**EXERCISE:**
Pull out each line of the data below that contains the word "what", and copy those lines without changes.

################

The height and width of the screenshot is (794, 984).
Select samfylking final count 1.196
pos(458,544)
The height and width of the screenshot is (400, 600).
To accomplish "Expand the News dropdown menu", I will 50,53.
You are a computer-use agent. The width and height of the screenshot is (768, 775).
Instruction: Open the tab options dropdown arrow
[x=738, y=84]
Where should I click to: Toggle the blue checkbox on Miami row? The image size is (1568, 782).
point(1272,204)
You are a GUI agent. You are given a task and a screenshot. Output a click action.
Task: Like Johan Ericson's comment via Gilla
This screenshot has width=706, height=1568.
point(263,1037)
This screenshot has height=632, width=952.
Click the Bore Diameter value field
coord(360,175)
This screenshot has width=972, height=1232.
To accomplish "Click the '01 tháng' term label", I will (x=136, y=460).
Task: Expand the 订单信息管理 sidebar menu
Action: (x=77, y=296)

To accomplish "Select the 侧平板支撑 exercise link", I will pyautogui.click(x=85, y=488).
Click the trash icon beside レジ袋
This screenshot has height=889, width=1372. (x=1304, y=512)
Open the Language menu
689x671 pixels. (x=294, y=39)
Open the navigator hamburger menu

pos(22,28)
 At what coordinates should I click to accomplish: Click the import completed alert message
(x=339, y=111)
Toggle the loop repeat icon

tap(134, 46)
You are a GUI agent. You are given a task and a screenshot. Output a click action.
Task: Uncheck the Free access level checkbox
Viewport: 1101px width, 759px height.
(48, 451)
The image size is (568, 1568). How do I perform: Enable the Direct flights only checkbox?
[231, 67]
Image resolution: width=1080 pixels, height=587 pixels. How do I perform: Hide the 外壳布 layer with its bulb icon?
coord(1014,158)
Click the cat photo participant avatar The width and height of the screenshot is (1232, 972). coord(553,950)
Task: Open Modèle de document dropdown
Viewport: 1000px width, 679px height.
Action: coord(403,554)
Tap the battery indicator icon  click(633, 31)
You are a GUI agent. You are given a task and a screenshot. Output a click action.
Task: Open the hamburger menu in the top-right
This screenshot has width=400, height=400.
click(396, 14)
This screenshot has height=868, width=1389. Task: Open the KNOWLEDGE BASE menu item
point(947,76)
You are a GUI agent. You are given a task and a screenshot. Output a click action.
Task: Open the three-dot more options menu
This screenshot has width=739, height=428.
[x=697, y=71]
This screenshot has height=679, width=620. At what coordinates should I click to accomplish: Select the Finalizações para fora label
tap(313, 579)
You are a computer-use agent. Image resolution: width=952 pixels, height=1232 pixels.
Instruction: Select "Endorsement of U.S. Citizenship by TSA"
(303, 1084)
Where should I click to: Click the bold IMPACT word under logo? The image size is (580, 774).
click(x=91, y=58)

################

**COMPLETED TASK:**
 At what coordinates should I click to accomplish: Click the import completed alert message
This screenshot has height=679, width=620. At what coordinates should I click to accomplish: Select the Finalizações para fora label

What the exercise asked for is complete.